« Aucun écrivain, aucun historien n’a façonné notre conception de l’art comme lui. S’il nous semble tout naturel de parler d’époques artistiques, du gothique, de la Renaissance ; si nous voyons volontiers dans l’artiste un marginal, un génie fougueux, à la lisière de la folie ; si nous parlons tant de la liberté de l’art et de l’autonomie de l’artiste, c’est à cause de Vasari », explique Hanno Rauterberg dans le
Zeit, à l’occasion de la parution d’une nouvelle traduction allemande des
Vite*. Vasari (dont on fête cette année le 500e anniversaire de la naissance) y présente plus d’une centaine de peintres, sculpteurs et architectes. « Ce qui, à première vue, peut apparaître comme un travail consciencieux, une juxtaposition de biographies, se révèle un récit biaisé, un manifeste d’une adresse peu commune. » Vasari impose sa vision : les trois siècles qui l’ont précédé incarnent à ses yeux une lente marche vers la perfection esthétique.

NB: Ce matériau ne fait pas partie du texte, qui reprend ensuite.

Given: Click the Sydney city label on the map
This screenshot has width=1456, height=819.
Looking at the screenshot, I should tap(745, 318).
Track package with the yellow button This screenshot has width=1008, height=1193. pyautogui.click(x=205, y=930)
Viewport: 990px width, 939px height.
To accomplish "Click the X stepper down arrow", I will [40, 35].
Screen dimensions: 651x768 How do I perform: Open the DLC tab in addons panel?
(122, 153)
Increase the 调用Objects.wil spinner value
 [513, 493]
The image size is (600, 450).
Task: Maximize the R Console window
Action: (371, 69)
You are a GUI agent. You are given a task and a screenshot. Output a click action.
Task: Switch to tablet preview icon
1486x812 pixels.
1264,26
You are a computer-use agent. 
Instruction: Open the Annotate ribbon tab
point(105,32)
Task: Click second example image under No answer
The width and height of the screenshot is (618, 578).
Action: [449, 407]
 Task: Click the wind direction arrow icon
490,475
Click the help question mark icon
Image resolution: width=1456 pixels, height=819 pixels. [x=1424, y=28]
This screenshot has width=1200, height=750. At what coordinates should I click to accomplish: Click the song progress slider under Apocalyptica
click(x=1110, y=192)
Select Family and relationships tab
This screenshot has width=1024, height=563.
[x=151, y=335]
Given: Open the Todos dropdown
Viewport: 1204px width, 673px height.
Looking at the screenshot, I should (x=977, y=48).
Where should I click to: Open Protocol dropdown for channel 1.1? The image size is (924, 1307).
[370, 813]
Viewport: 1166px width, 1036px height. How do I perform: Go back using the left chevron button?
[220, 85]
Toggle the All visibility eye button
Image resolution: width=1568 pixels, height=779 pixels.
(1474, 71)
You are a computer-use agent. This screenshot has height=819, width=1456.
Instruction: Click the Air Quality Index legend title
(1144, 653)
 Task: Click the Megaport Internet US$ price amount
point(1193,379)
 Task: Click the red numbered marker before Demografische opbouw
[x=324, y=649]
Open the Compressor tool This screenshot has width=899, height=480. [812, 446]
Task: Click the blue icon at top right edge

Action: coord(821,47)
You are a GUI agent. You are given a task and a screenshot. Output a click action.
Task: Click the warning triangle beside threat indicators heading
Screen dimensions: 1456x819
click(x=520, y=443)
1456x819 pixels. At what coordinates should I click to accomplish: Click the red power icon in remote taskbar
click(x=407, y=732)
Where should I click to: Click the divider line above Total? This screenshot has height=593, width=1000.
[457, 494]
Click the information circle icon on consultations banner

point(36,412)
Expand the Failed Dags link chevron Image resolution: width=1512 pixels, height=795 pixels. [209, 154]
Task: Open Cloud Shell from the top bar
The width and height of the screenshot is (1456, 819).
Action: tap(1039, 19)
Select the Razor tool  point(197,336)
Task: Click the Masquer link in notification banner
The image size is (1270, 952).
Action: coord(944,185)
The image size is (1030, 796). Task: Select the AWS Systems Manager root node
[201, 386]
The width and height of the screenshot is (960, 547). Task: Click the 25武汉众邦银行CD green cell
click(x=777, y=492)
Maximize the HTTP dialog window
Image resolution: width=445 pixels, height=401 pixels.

Partant de Cimabue qui, avec Giotto, fait sortir l’art des ténèbres, il aboutit à Michel-Ange, sommet indépassable.
En chemin, le biographe règle ses comptes : Baccio Bandinelli devient un bon à rien, Sodoma un vaniteux homosexuel, Andrea del Sarto l’esclave velléitaire du beau sexe… Leur seul tort ? Avoir été les rivaux de Vasari ou, pire : ne pas être toscans. Les manipulations culminent quand notre auteur fait de son arrière-grand-père, simple sellier, un artiste éminent et de lui-même, peintre médiocre, un enfant prodige, formé par Michel-Ange. Sa principale contribution fut sans doute architecturale : on lui doit le magnifique réaménagement des Offices à Florence.
Notes
* Cette publication chez l’éditeur Klaus Wagenbach a commencé en 2004. Elle devrait comprendre 45 volumes et s’échelonner jusqu’en 2014.